Hamilton--Jacobi theory for continuation of magnetic field across a toroidal surface supporting a plasma pressure discontinuity

TL;DR

This paper develops a Hamilton--Jacobi framework to analyze the continuation of magnetic fields across a plasma surface with pressure discontinuity, linking the problem to invariant tori in Hamiltonian dynamics.

Contribution

It introduces a Hamilton--Jacobi approach to magnetic field continuation across discontinuities, connecting plasma boundary conditions to invariant tori in phase space.

Findings

Existence of invariant tori is necessary for magnetic field continuation.

The continued magnetic field's rotational transform is generally irrational.

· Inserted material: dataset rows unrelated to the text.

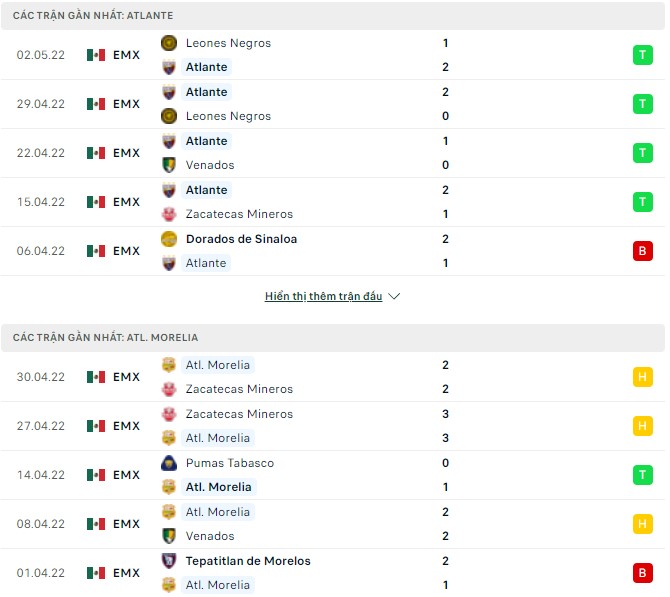
Task: Click red B result badge for 06.04.22
Action: pos(642,251)
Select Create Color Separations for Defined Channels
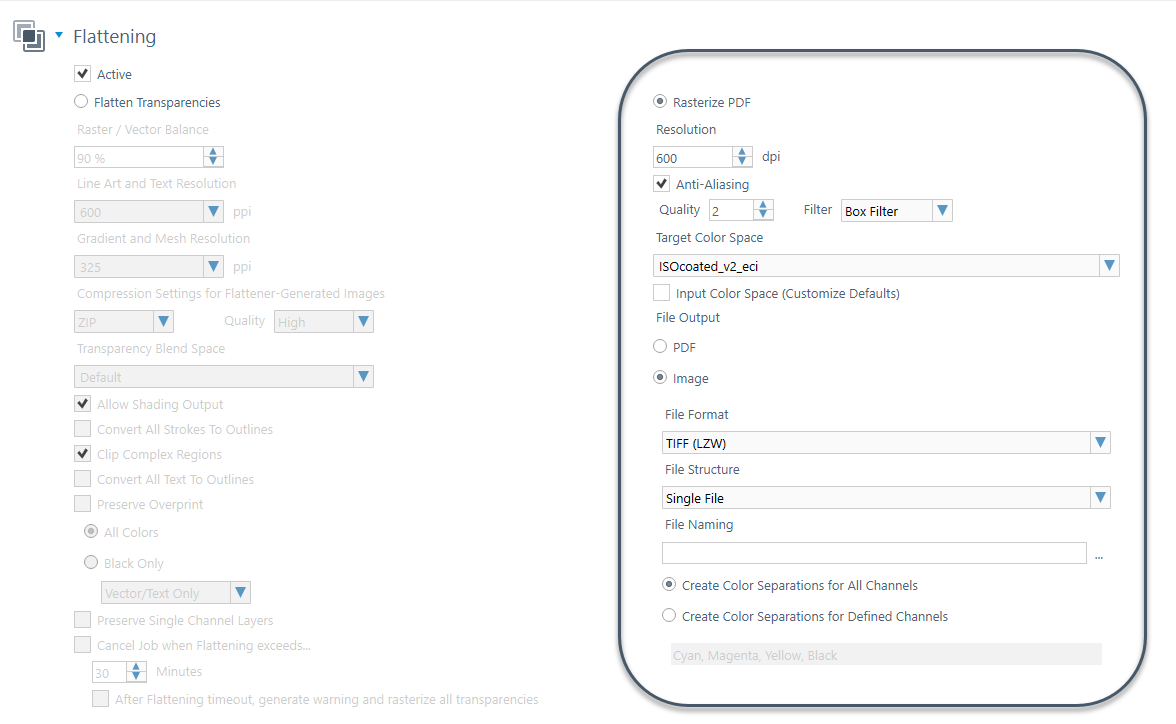Viewport: 1176px width, 724px height. click(669, 615)
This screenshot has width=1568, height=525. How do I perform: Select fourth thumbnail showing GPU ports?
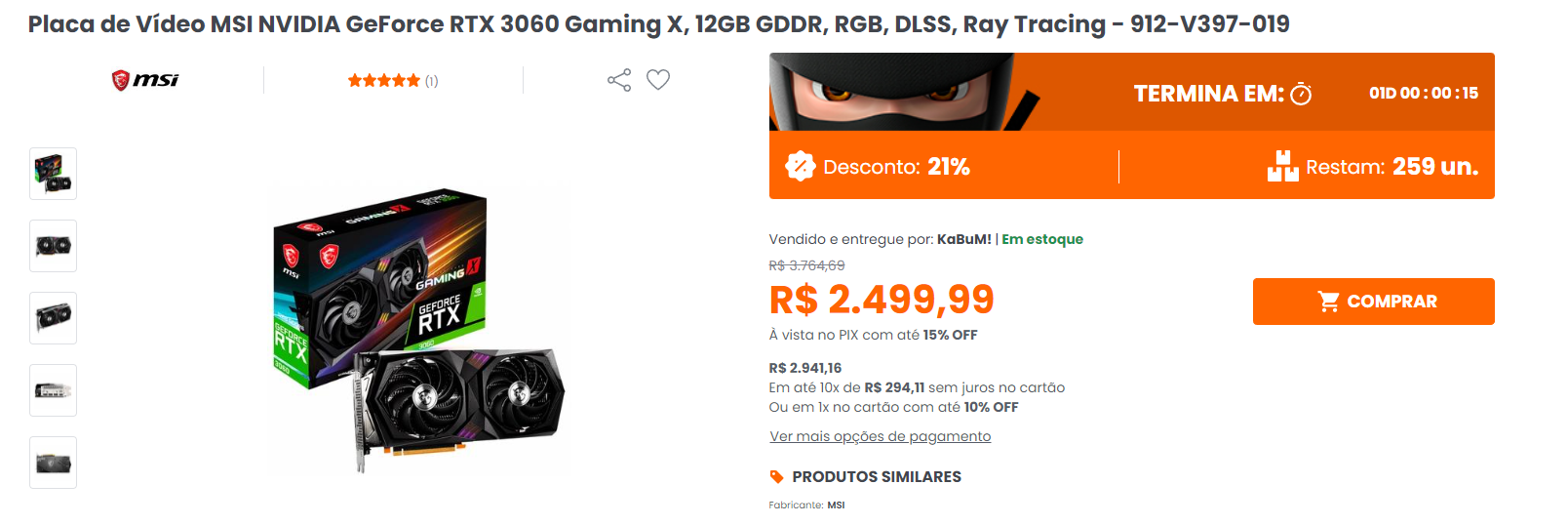(54, 390)
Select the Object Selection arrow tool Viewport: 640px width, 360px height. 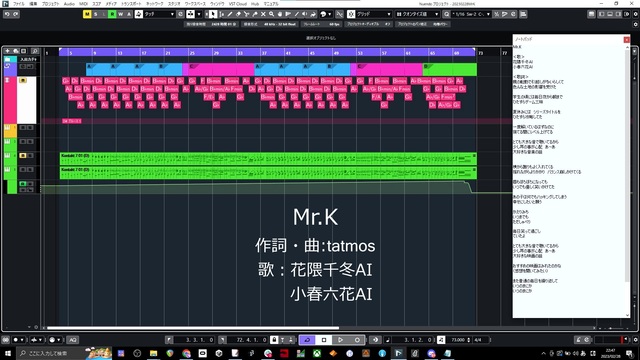tap(213, 14)
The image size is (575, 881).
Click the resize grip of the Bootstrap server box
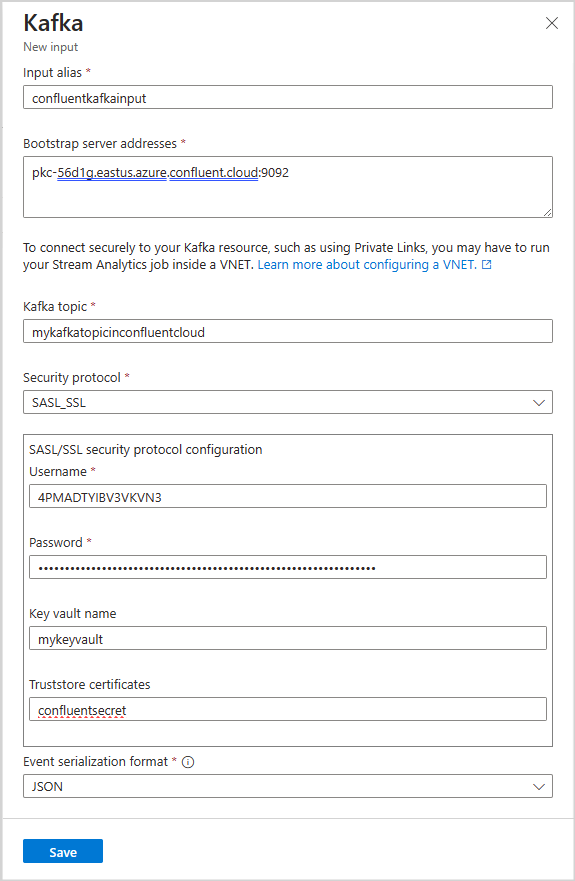click(547, 212)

The boundary conditions reduce the problem to solving a Hamilton--Jacobi equation.

Abstract

The vanishing of the divergence of the total stress tensor (magnetic plus kinetic) in a neighborhood of an equilibrium plasma containing a toroidal surface of discontinuity gives boundary and jump conditions that strongly constrain allowable continuations of the magnetic field across the surface. The boundary conditions allow the magnetic fields on either side of the discontinuity surface to be described by surface magnetic potentials, reducing the continuation problem to that of solving a Hamilton--Jacobi equation. The characteristics of this equation obey Hamiltonian equations of motion, and a necessary condition for the existence of a continued field across a general toroidal surface is that there exist invariant tori in the phase space of this Hamiltonian system. It is argued from the Birkhoff theorem that existence of such an invariant torus is also, in general, sufficient for continuation to be possible. An important corollary is that the rotational transform of the continued field on a surface of discontinuity must, generically, be irrational.